カミさんと付き合い始めたきっかけも映画でした。チャップリンの映画の日本国内上映権が1986年(昭和61年)に切れたことがあって、当時、この最後の特集上映というのに行ったのが始めてのデートでした(今は、2003年に日本ヘラルド映画が国内上映権を再購入しスクリーンでも見ることができます)。お互いに古い映画好きだったのです。ちなみにカミさんが一番好きな映画は「鉄道員」「ひまわり」。ともにイタリア映画。暗い映画比較的好きな私でも、暗すぎます…(^-^;)。
観たのは特集上映作品の中から、「街の灯」「キッド」「ライムライト」。どれも名作です。何回観ても泣いちゃいます。レンタルもされていますので是非観てみてください。
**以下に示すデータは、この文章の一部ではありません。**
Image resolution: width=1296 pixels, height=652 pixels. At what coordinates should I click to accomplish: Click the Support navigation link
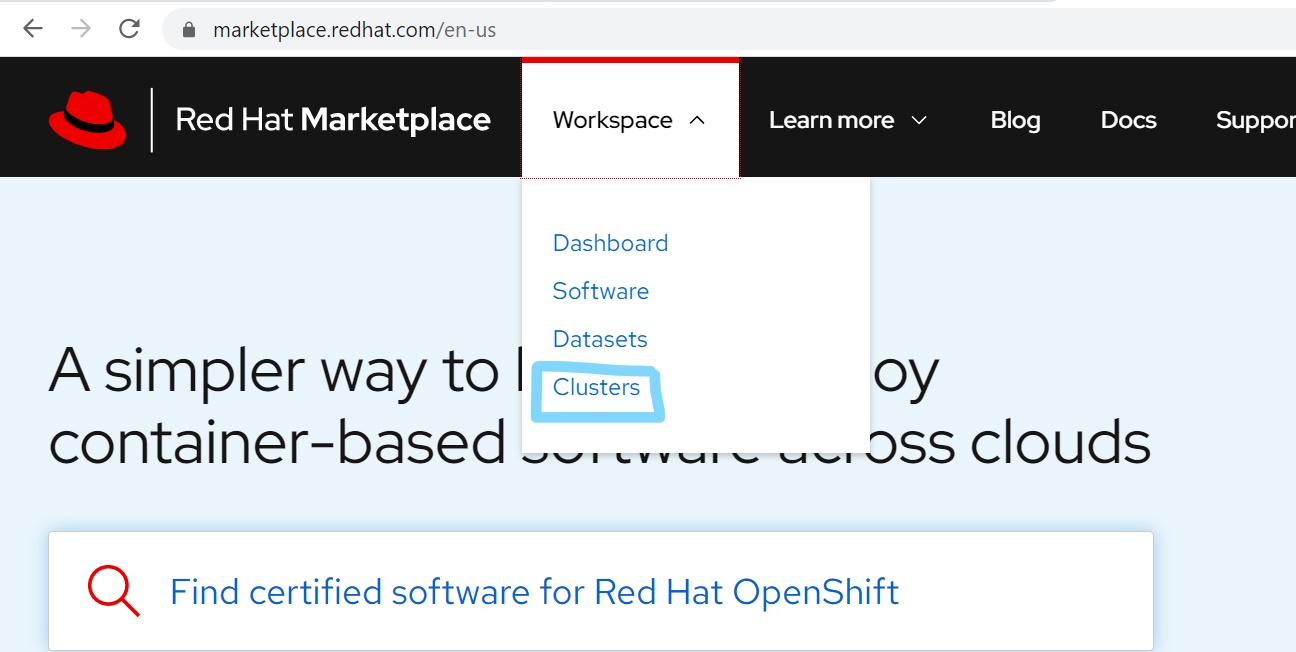click(x=1256, y=120)
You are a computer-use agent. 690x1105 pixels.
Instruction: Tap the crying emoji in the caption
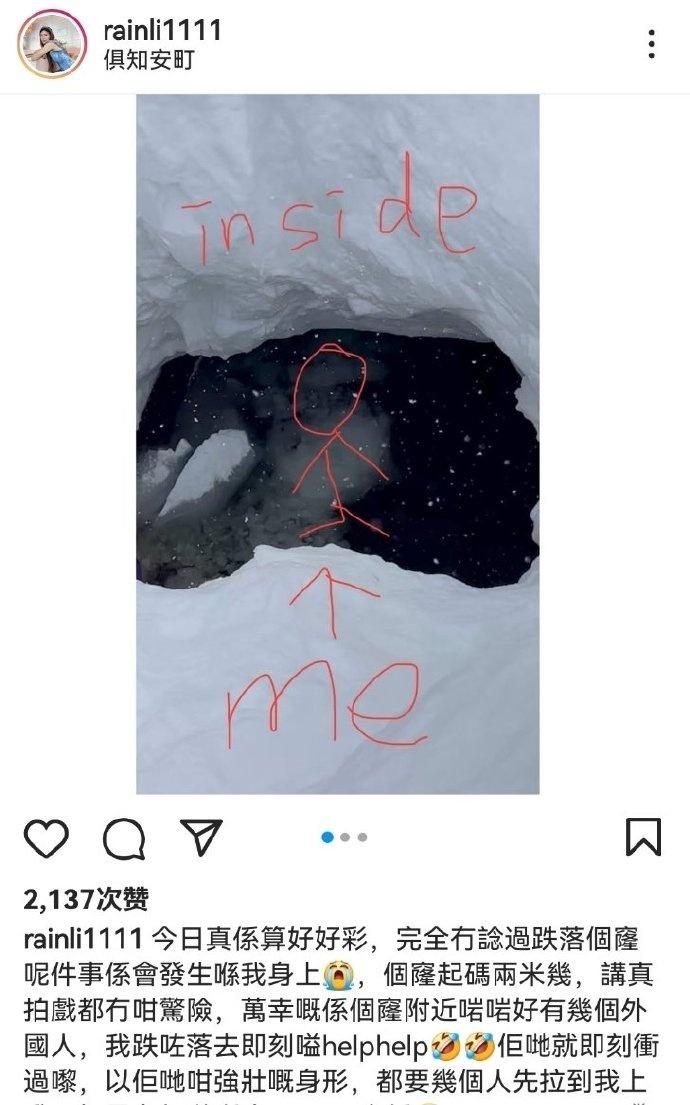pos(339,976)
白黒の映画って敬遠する人多いけど、情報量が少ない分、自分の想像力が大切になります。古い映画って、科白も古臭いけど、それがまたよいのですよ。
結局映画って作りものなんです。人の頭で考えたものをたくさんのスタッフで一つのフィルムに定着させる。絵画や小説のような一人の創作者、芸術家によるものではなくて、制作に関わった全ての人の想いがそこに結実する。とんでもない作品もいっぱいあるけど、そんな作品すら愛おしい。映画評論家、水野晴夫さんが「いやぁ〜映画って本当にいいものですね」といってました。淀川長治さんは、とにかくどんな映画も褒めた。その映画にさして褒めるところがなければ、セットの美しさを持ち出した。俳優の表情を褒めて終わりのときもあった。
彼は決して映画を貶すことはなかったのです。淀長さんの名言で、
「私にだって嫌いな人はいます。嫌いな人を見たら、心の中で、好き、好き、好きと言うんです。そうすると好きになれますよ。」
というのがあります。私、これ結構実践してるんです。なかなか淀長さんの域には達しませんけど。
これをカミさんに
「毎日3回、好き・好き・好きって頭の中で唱えていれば好きになってくるからやってみて」
と言ってるんですが、カミさんは、
「あたしは暗示になんかかからない、思ってない事を考えることなどできない」
と冷たい事をいいます(T_T)。
付き合い始めてはや27年、2人も子を成しているというのにこの仕打ち、辛いです…。